Some growers have roots in gardening or family farms, while others dug in without knowing they were gambling on a temperamental crop.

In 2007, Sattler’s father, with no background in gardening or farming, planted the orchard, starting with 3,500 trees. Today their orchard shades nearly 50 acres with additional acres of berries adjacent.

“Peaches are one of the most delicate and needy crops to grow. They are not simple to grow. It is wild that so many people are just like, ‘Yeah, let’s do it. Let’s give it a go,” Sattler said.

From hobby to blossoming business

Peach farming started as a hobby for Jim Herbison, owner of Gemini Peach & Rose Farm in Denton. 

He retired from a career in chemical engineering and in 2008 bought land to grow roses, a passion that has won him awards for his gardens and hybridizations of the flower, he said. 

He transitioned to peaches after finding himself with more acreage than his rose bushes could fill. 

His initial 40 trees blossomed to more than 200 trees over the years, he said. 

“Growing peaches isn’t that easy,” Herbison, 82, said. Growers battle the weather, insects, birds and squirrels. “I thought when I selected peaches along with roses that it would be sort of a side thought, and I wouldn’t have to do very much. But I found out otherwise very quickly.” 

Now, he runs a pick-your-own-fruit operation and has “more customers than peaches,” he said. 

Herbison often sees a line of cars waiting to pick peaches on a Saturday.

He finds joy in his relationships with his customers, offering advice on roses and peaches, and catering to families by providing picnic tables and a swing under a 250-year-old American elm tree.

“I’m successful because I try to meet people where they are,” Herbison said. 

Along with most large-scale growers near Parker County, which holds an annual peach festival that draws thousands, Herbison sees his farm as a commodity for his local customers.

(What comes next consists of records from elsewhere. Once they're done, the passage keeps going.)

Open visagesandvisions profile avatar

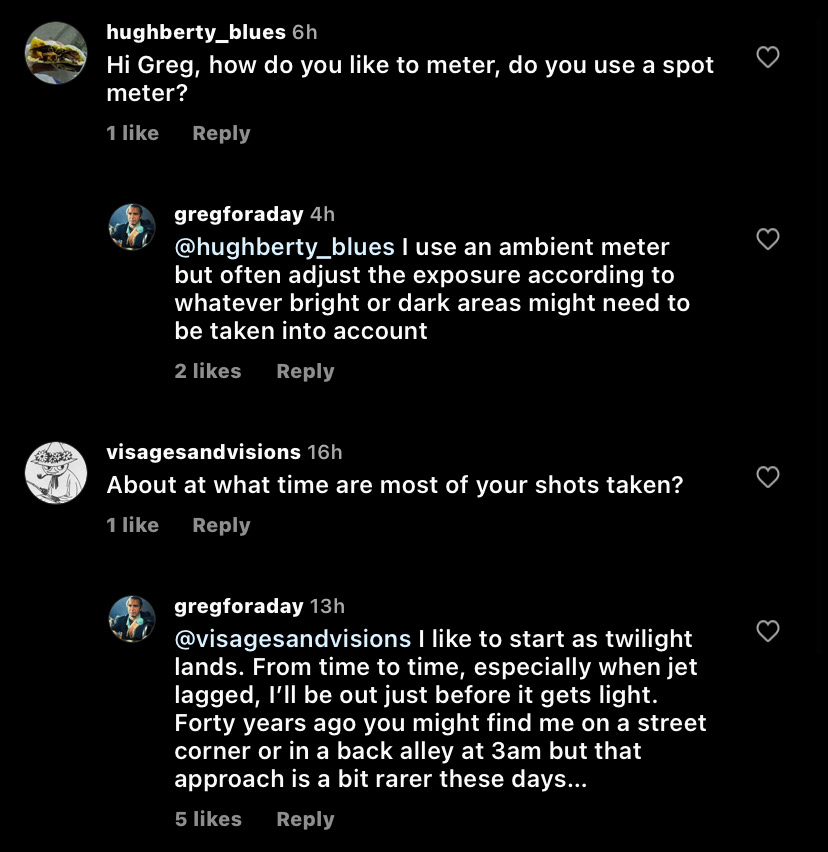pyautogui.click(x=56, y=472)
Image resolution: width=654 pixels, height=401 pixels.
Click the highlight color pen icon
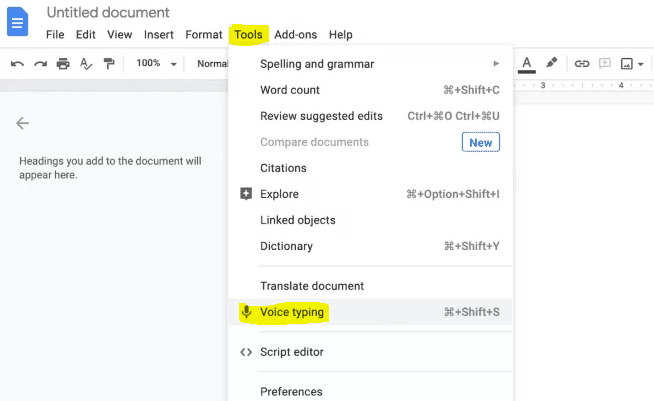551,63
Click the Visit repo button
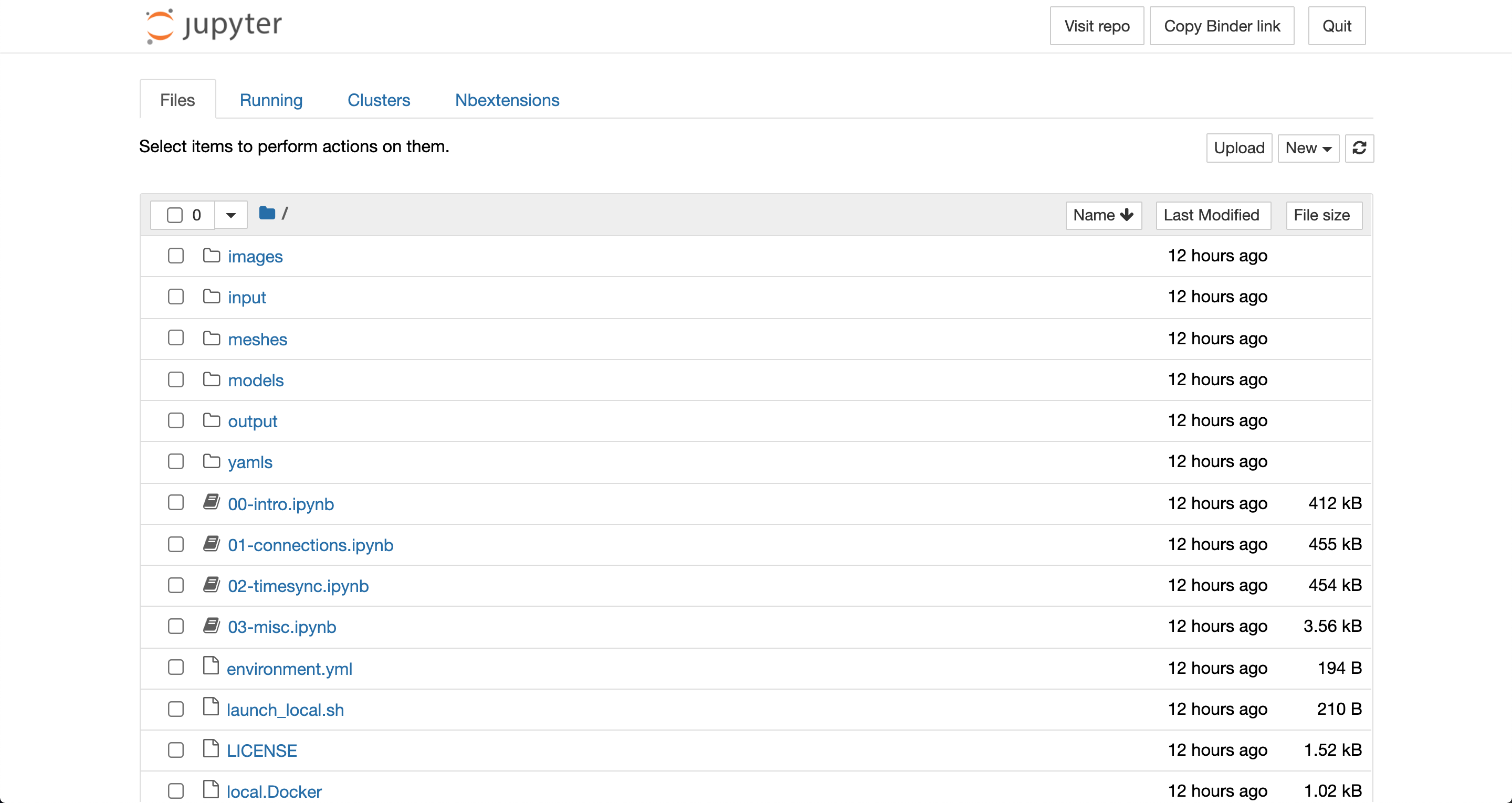The width and height of the screenshot is (1512, 803). (1096, 26)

Texas is still a net importer of peaches as the state produces less fruit than is consumed, indicating a strong demand that local growers cannot fully meet.

Larger sellers, such as Central Market, also prioritize local produce as “some folks only want Texas fruit,” said Nichelle Sullivan, Central Market public affairs manager. The grocery store chain uses a network of growers from across Texas throughout the season.

However, local growers who usually deliver directly to the Fort Worth store cannot due to this year’s limited season, so the store gets fruit from Camp County and Lubbock County, Sullivan said.

The Texas peach industry has an advantage: it markets itself as a local and regional product, Hartmann said. 

“It doesn’t have to go very far or sit very long, and that means you can pick it when it’s pretty ripe,” Hartmann said. “Those fruits are going to have the best flavor because it’s going to be the closest thing to picking a ripe, soft peach right off the tree.”

That’s not always the case for many grocery stores, Sattler said. 

“The one thing that ruins a peach faster than anything else is when it’s stuck on a truck for two weeks,” Sattler said. “When you’re getting a grocery store peach and it tastes like cardboard, there’s a reason for that.”

What are growers’ favorite ways to eat a peach?

Winona Orchards market manager Mary Alice Sattler’s favorite way to eat a peach is ripe and over the sink or in one of her homemade peach tarts. 

Jim Herbison, owner of Gemini Peach & Rose Farm, loves his homemade peach ice cream. “I’m not a chef, but I can mix things pretty good. I haven’t found anyone yet that said they didn’t like my ice cream.”

Gary Hutton, owner of Hutton Peach Farm: “Eating a really fresh peach right off the tree. I take some home and put them on the kitchen counter and let them ripen. I’ll go wash one off and just eat it over the sink.”